◆ YOUR TASK
Return every one of the items below verbatim, with no changes.

Interface element items
>>>

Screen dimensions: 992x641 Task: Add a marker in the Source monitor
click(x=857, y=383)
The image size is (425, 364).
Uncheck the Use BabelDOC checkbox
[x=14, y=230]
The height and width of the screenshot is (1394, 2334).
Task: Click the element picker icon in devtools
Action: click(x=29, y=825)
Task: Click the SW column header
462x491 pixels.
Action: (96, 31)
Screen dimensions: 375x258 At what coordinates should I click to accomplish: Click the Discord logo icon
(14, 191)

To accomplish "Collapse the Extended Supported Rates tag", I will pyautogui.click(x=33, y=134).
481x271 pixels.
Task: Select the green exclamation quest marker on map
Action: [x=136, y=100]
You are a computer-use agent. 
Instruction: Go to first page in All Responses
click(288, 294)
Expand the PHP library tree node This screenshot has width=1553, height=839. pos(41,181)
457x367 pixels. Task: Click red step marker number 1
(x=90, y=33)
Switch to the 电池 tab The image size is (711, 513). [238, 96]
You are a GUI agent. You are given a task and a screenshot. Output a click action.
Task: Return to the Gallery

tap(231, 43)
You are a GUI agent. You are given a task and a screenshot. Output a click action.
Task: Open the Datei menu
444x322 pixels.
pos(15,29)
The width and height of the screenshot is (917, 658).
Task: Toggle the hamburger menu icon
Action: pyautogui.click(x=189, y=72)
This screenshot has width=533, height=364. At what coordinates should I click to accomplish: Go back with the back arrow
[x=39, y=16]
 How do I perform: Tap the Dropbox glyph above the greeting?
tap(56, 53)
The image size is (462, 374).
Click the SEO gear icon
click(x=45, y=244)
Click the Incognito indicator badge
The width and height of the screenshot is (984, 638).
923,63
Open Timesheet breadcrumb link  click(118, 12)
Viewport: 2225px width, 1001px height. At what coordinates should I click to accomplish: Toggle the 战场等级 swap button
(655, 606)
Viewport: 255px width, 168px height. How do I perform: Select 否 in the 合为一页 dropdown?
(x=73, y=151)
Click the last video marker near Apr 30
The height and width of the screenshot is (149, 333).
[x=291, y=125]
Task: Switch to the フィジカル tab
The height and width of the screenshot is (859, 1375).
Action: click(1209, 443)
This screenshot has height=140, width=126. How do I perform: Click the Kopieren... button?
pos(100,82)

<<<

◆ FINISHED EXERCISE
Screen dimensions: 992x641 Task: Add a marker in the Source monitor
click(x=857, y=383)
The image size is (425, 364).
Uncheck the Use BabelDOC checkbox
[x=14, y=230]
The height and width of the screenshot is (1394, 2334).
Task: Click the element picker icon in devtools
Action: click(x=29, y=825)
Task: Click the SW column header
462x491 pixels.
Action: (96, 31)
Screen dimensions: 375x258 At what coordinates should I click to accomplish: Click the Discord logo icon
(14, 191)

To accomplish "Collapse the Extended Supported Rates tag", I will pyautogui.click(x=33, y=134).
481x271 pixels.
Task: Select the green exclamation quest marker on map
Action: [x=136, y=100]
You are a computer-use agent. 
Instruction: Go to first page in All Responses
click(288, 294)
Expand the PHP library tree node This screenshot has width=1553, height=839. pos(41,181)
457x367 pixels. Task: Click red step marker number 1
(x=90, y=33)
Switch to the 电池 tab The image size is (711, 513). [238, 96]
You are a GUI agent. You are given a task and a screenshot. Output a click action.
Task: Return to the Gallery

tap(231, 43)
You are a GUI agent. You are given a task and a screenshot. Output a click action.
Task: Open the Datei menu
444x322 pixels.
pos(15,29)
The width and height of the screenshot is (917, 658).
Task: Toggle the hamburger menu icon
Action: pyautogui.click(x=189, y=72)
This screenshot has width=533, height=364. At what coordinates should I click to accomplish: Go back with the back arrow
[x=39, y=16]
 How do I perform: Tap the Dropbox glyph above the greeting?
tap(56, 53)
The image size is (462, 374).
Click the SEO gear icon
click(x=45, y=244)
Click the Incognito indicator badge
The width and height of the screenshot is (984, 638).
923,63
Open Timesheet breadcrumb link  click(118, 12)
Viewport: 2225px width, 1001px height. At what coordinates should I click to accomplish: Toggle the 战场等级 swap button
(655, 606)
Viewport: 255px width, 168px height. How do I perform: Select 否 in the 合为一页 dropdown?
(x=73, y=151)
Click the last video marker near Apr 30
The height and width of the screenshot is (149, 333).
[x=291, y=125]
Task: Switch to the フィジカル tab
The height and width of the screenshot is (859, 1375).
Action: click(1209, 443)
This screenshot has height=140, width=126. How do I perform: Click the Kopieren... button?
pos(100,82)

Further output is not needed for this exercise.